After just one class in Melbourne last year, on an introduction to pole art, Anusha had a pole installed in her Chennai home in March this year. “A friend of mine ordered it from the US and we self assembled it. I don’t think there are companies here who do that,” she says. Since then, she has been putting out videos of her pole dances on Instagram every few days, garnering over 73K views on her latest one.
The songs of her choice include classics like Sid Sriram’s ‘Ennadi Mayavi Nee’ and Hariharan’s ‘Pachai Nirame’ — those that bring melody and rhythm to the pole and make her movements look soft and powerful at the same time.
There is a bigger reason behind the selection of these songs, she explains, “The pole fitness community abroad is huge. They take it as seriously as we take Classical dance. But here pole dance is associated with eroticism. Like, if you’re on a pole, you’re a stripper.” With these well-loved songs, she hopes to break the art form free from that idea and earn respect for the strength it requires.
“Pole dancing needs full body strength: upper body to pull yourself up against gravity, core to hold on to the pole without using your arms, and lower body to perform mid-air inversions. So it is a combination of strength, flexibility and endurance,” she says.
Anusha recalls how she would practise day in and out when she first got the pole, resulting in a shoulder injury. “My trainers sat me down and made me realise that I was trying to get the perfection of Day 1,000, on Day 1. So after that, I started taking it step by step. They moulded my fitness training around the pole, working on my hip strength, core ability and pull-ups.”

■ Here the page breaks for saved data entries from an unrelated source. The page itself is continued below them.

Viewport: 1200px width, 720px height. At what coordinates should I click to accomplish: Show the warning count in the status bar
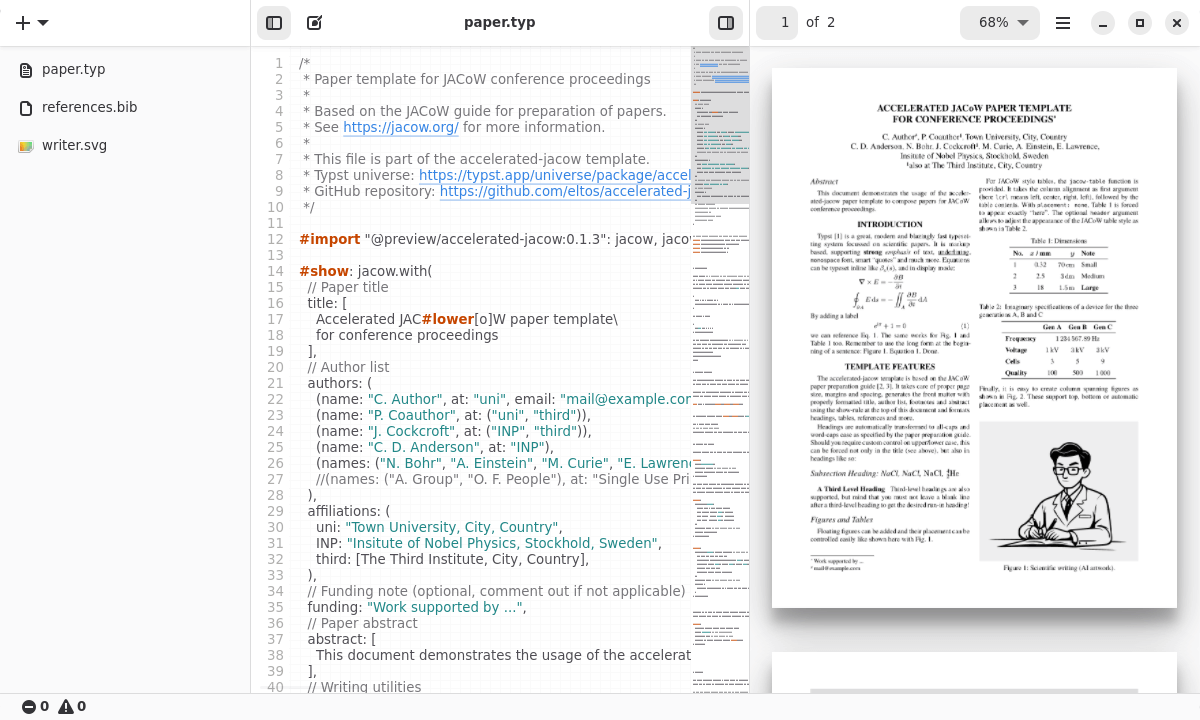point(72,706)
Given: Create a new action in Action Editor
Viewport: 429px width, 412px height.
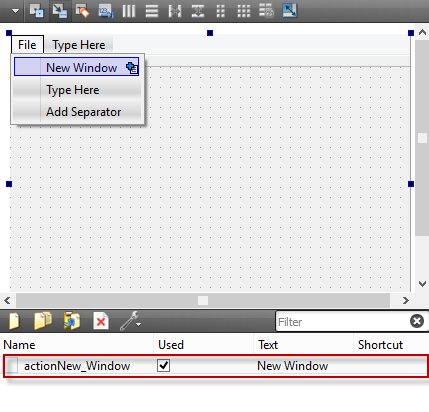Looking at the screenshot, I should coord(14,321).
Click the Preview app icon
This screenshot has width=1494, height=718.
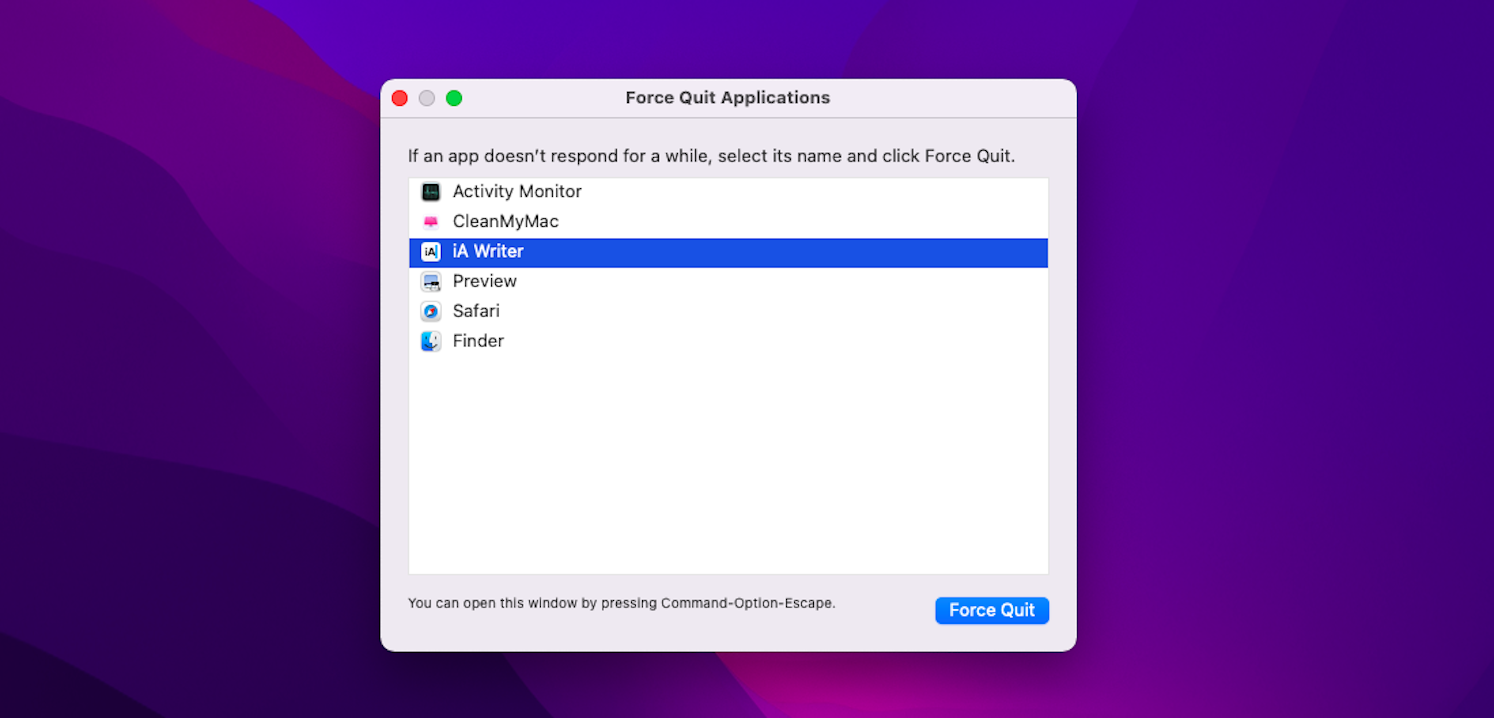coord(430,281)
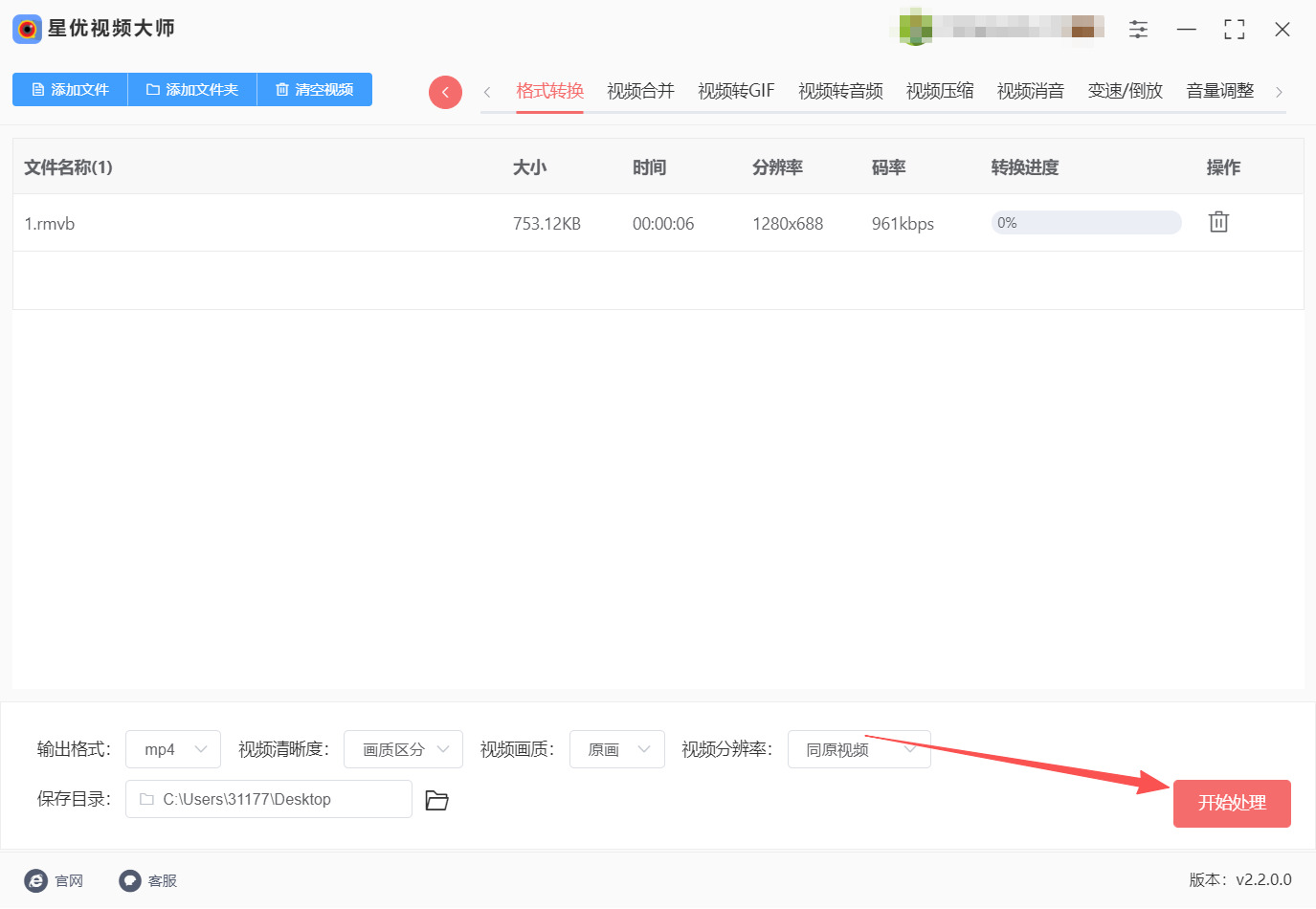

With this level of fitness also comes a confidence boost — “it makes you feel powerful, every time you unlock the next feat or trick,” says Anusha. This is why, by next year she hopes to start a community of pole artists in South India, as Indian pole artists are far and few in between.
“The pole is for everybody but for women especially, I think it’s a great way to interact with each other,” she says, adding, “I don’t think I would have survived the lockdown if not for the pole.”